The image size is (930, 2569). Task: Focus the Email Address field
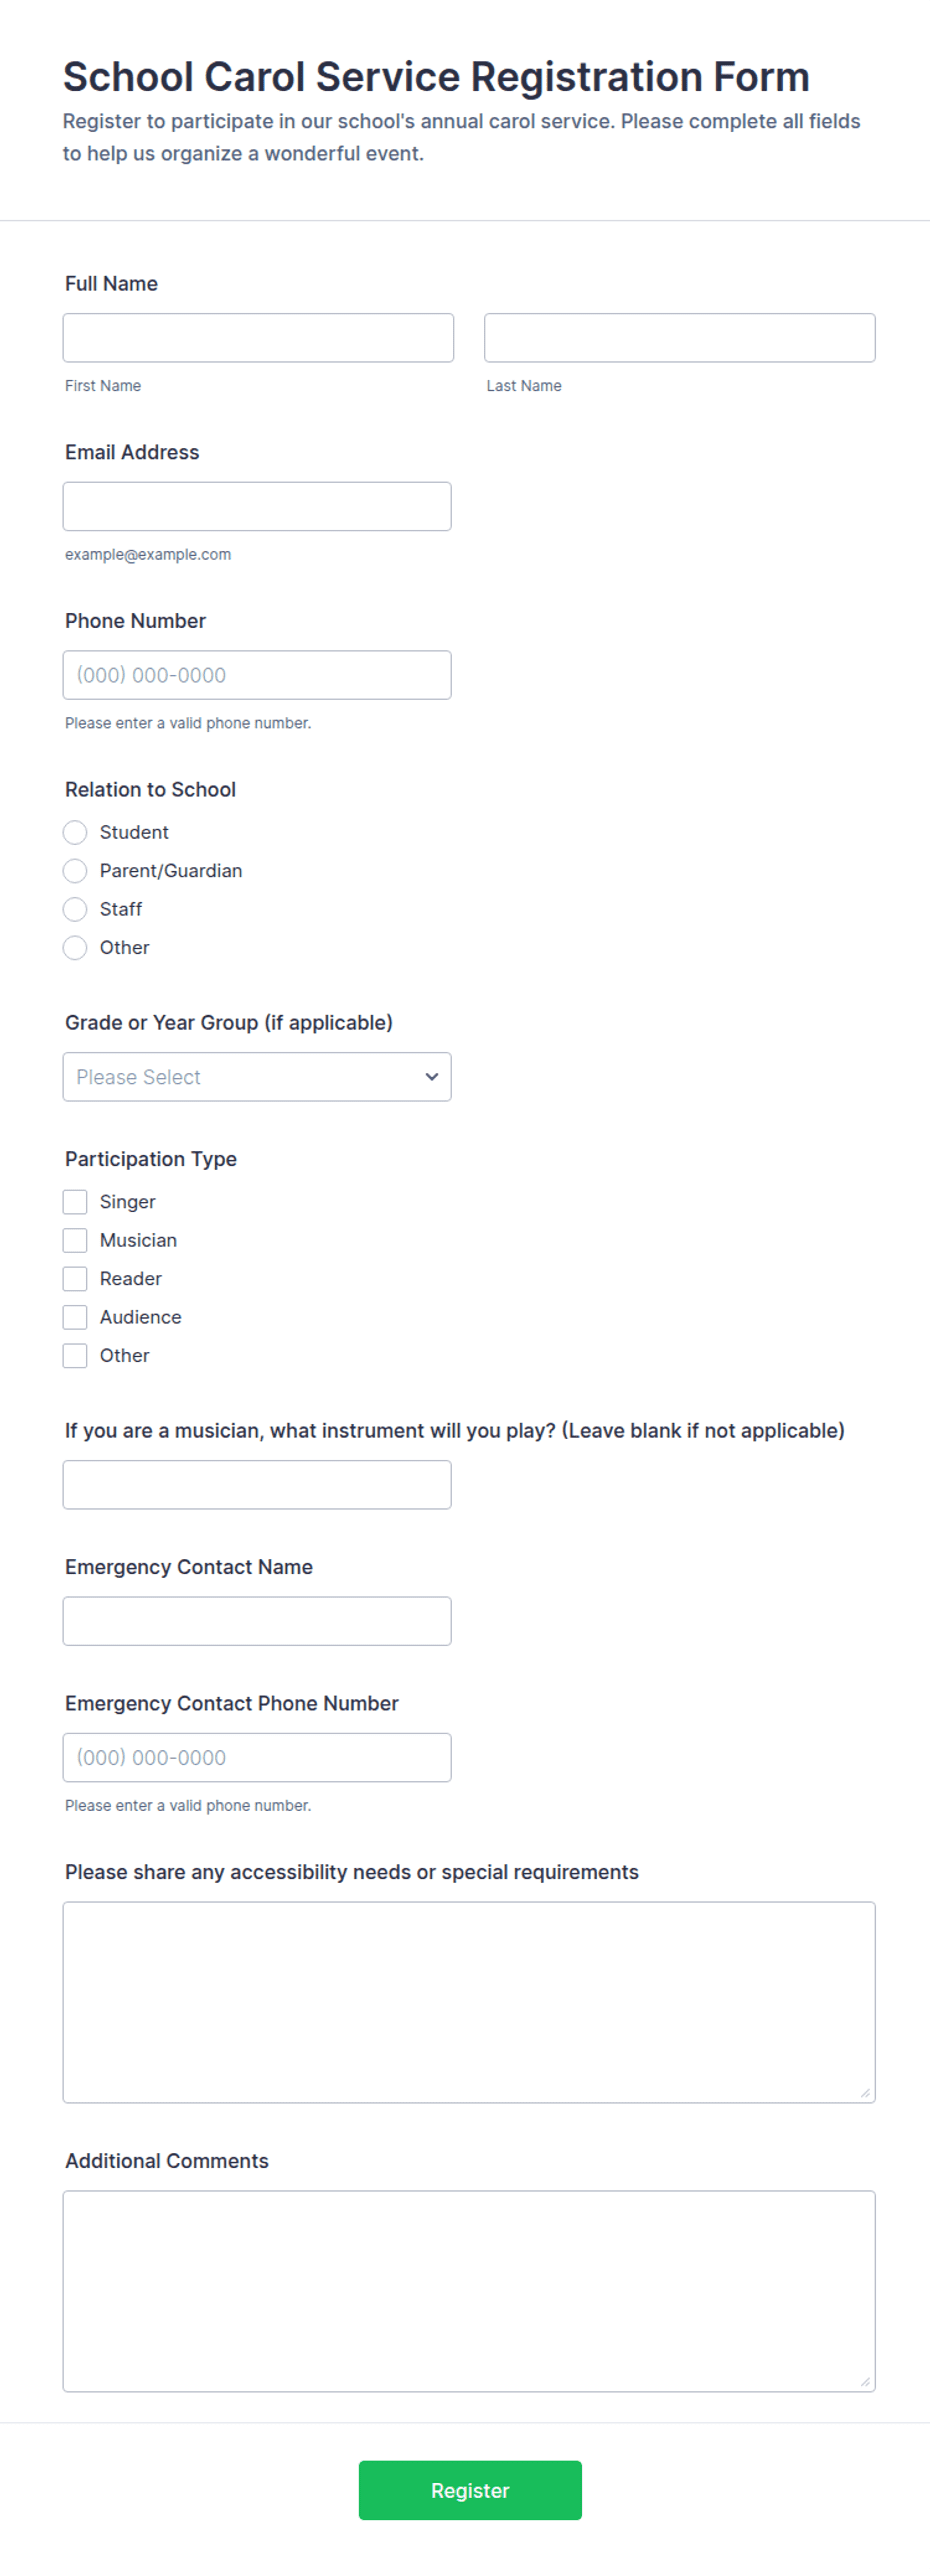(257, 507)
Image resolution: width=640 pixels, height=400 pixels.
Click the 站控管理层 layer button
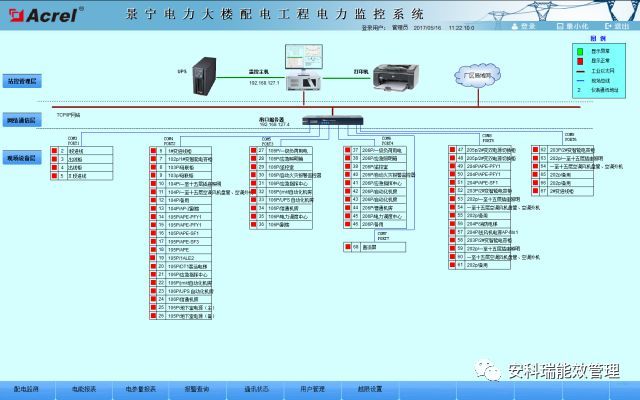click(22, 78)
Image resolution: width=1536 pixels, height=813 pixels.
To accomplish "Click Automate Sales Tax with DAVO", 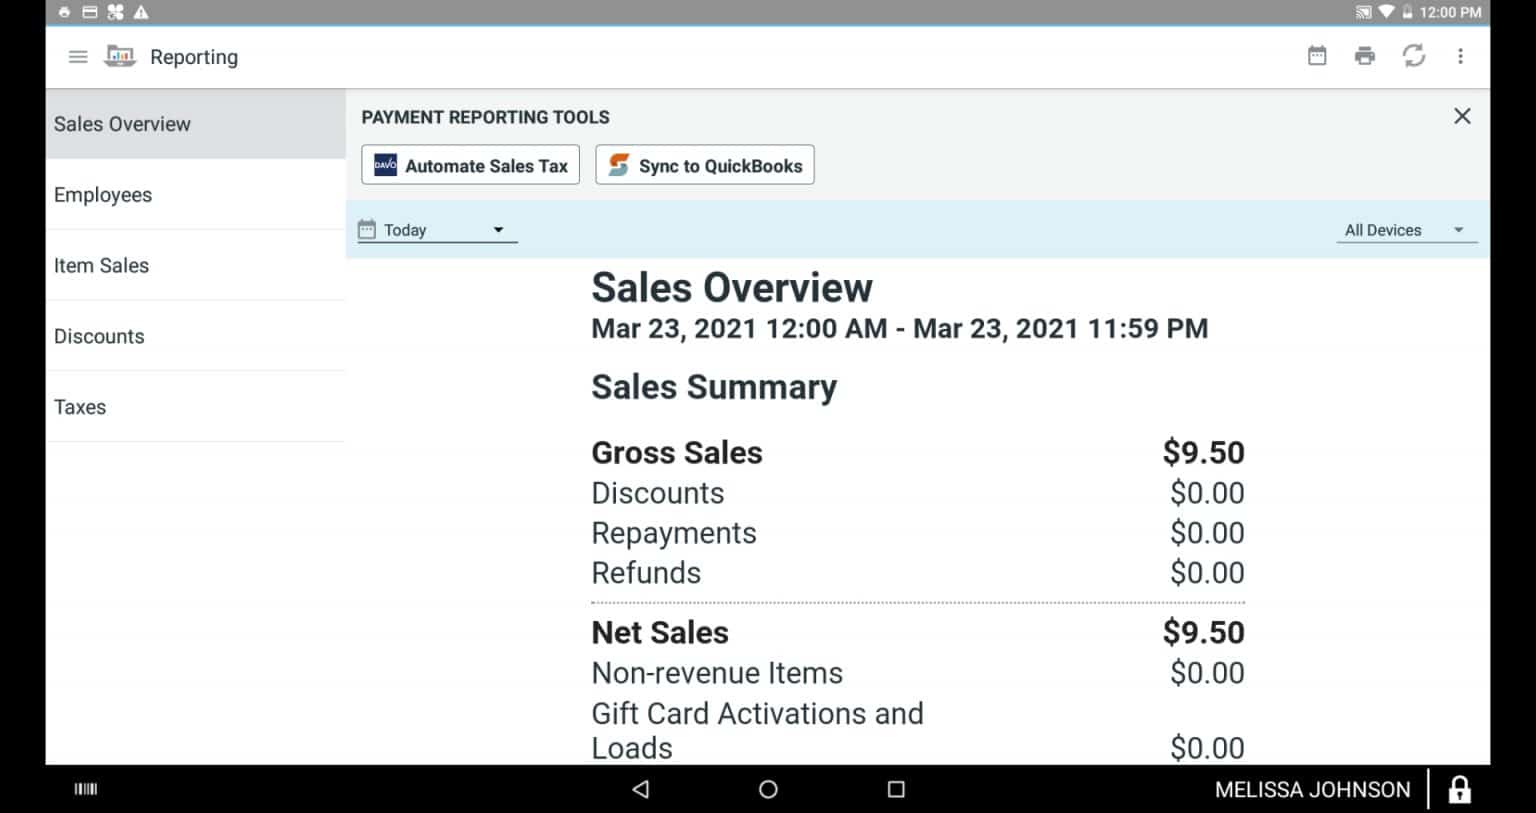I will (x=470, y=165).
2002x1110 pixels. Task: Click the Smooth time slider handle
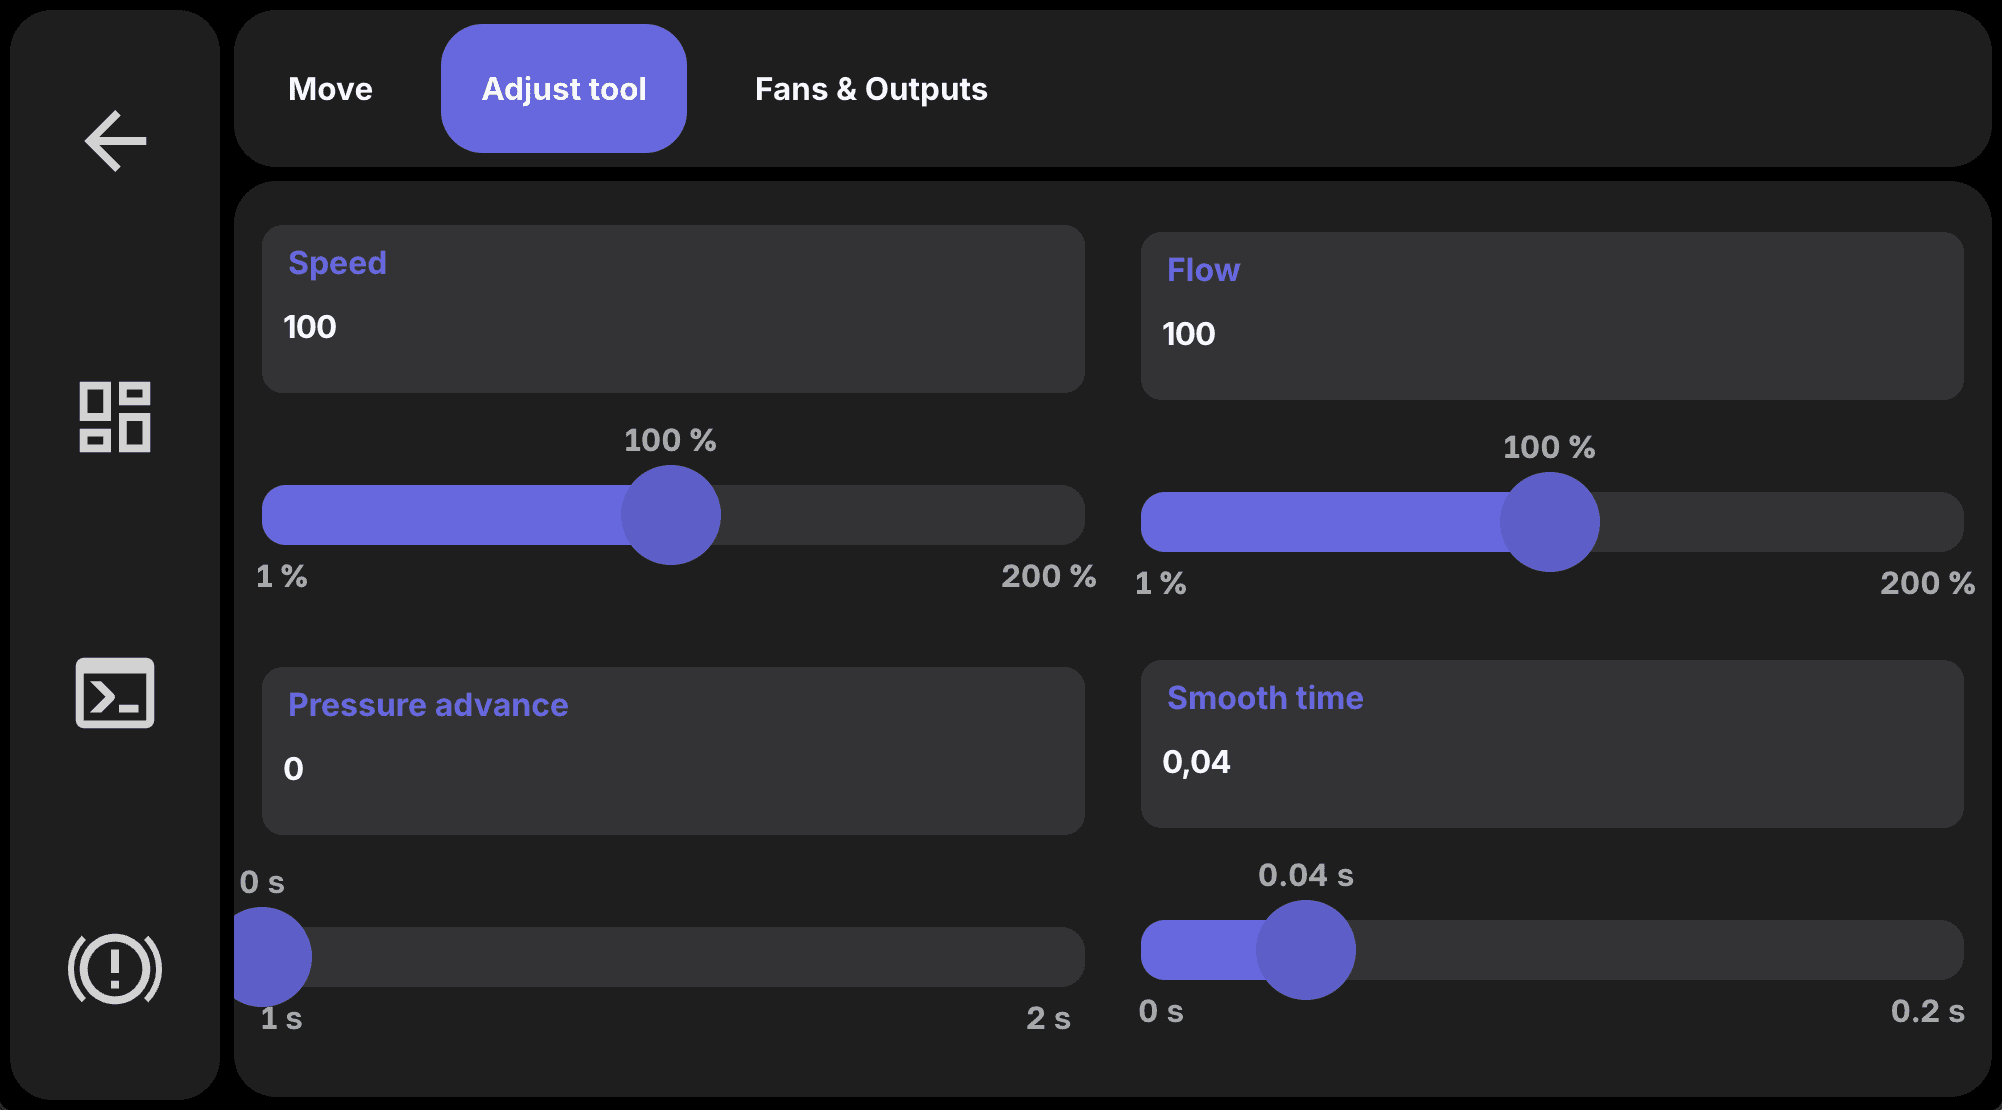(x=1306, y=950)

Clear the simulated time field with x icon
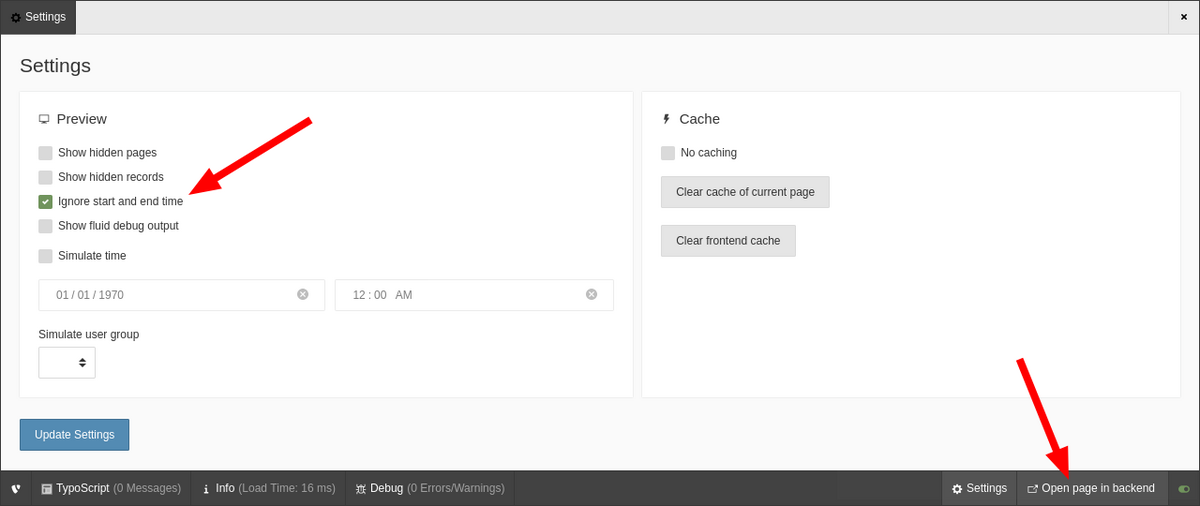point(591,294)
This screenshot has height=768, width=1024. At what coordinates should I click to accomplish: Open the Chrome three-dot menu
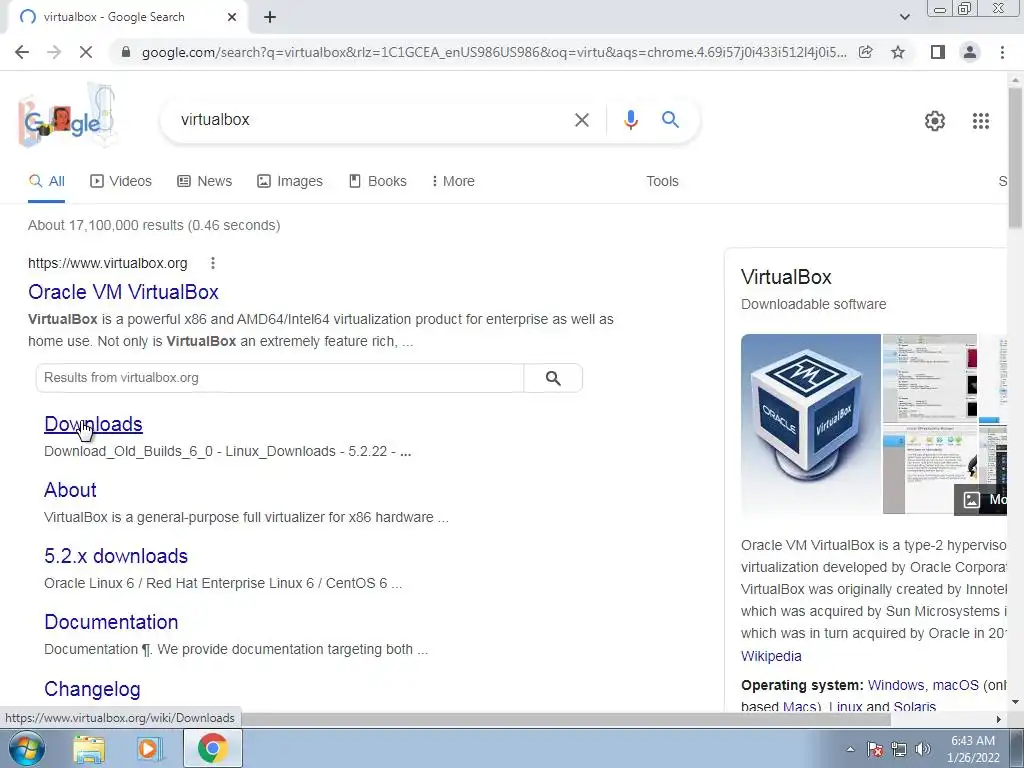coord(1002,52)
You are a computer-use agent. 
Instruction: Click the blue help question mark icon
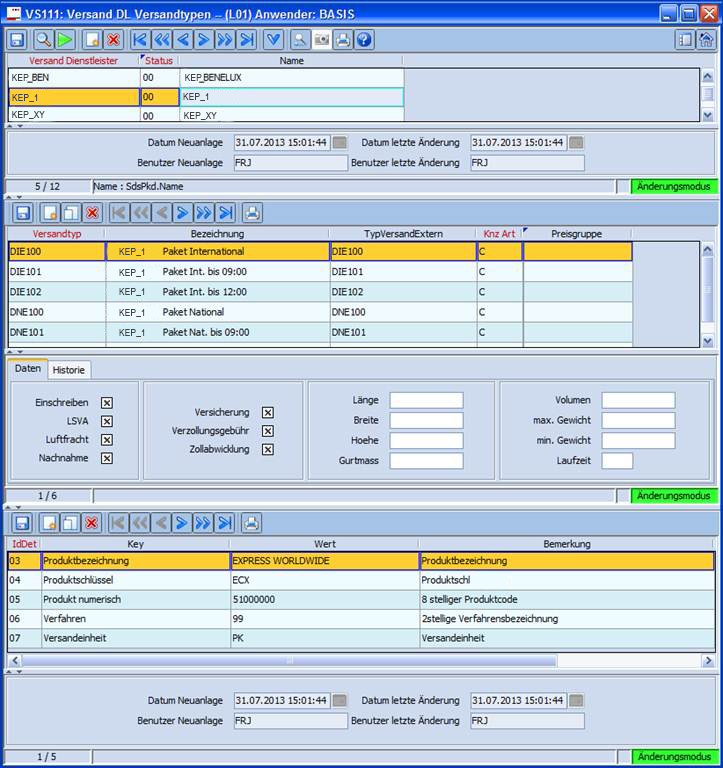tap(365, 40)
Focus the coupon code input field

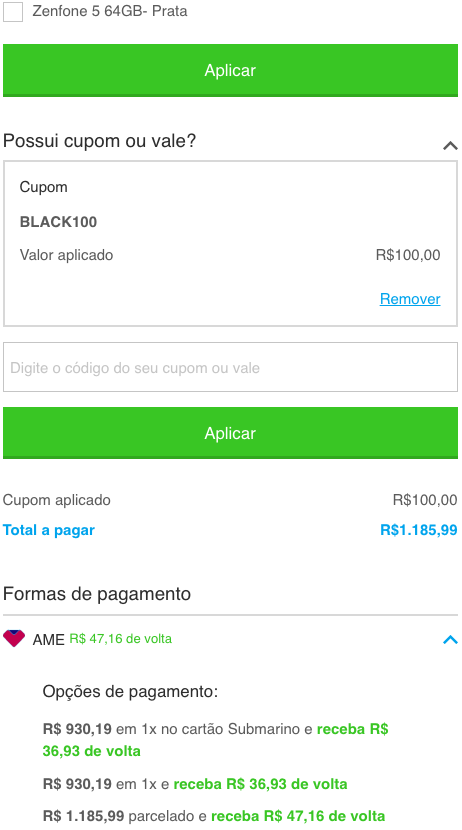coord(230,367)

________________________

**Aim of the task:** The lines from the one with "This screenshot has" to the end of the data above should be retyped exactly, both ends included, and pictures are to be left out.

**Answer section:**
This screenshot has height=768, width=1024. At what coordinates should I click to accomplish: Open the Chrome three-dot menu
coord(1002,52)
You are a computer-use agent. 
Instruction: Click the blue help question mark icon
tap(365, 40)
Focus the coupon code input field

coord(230,367)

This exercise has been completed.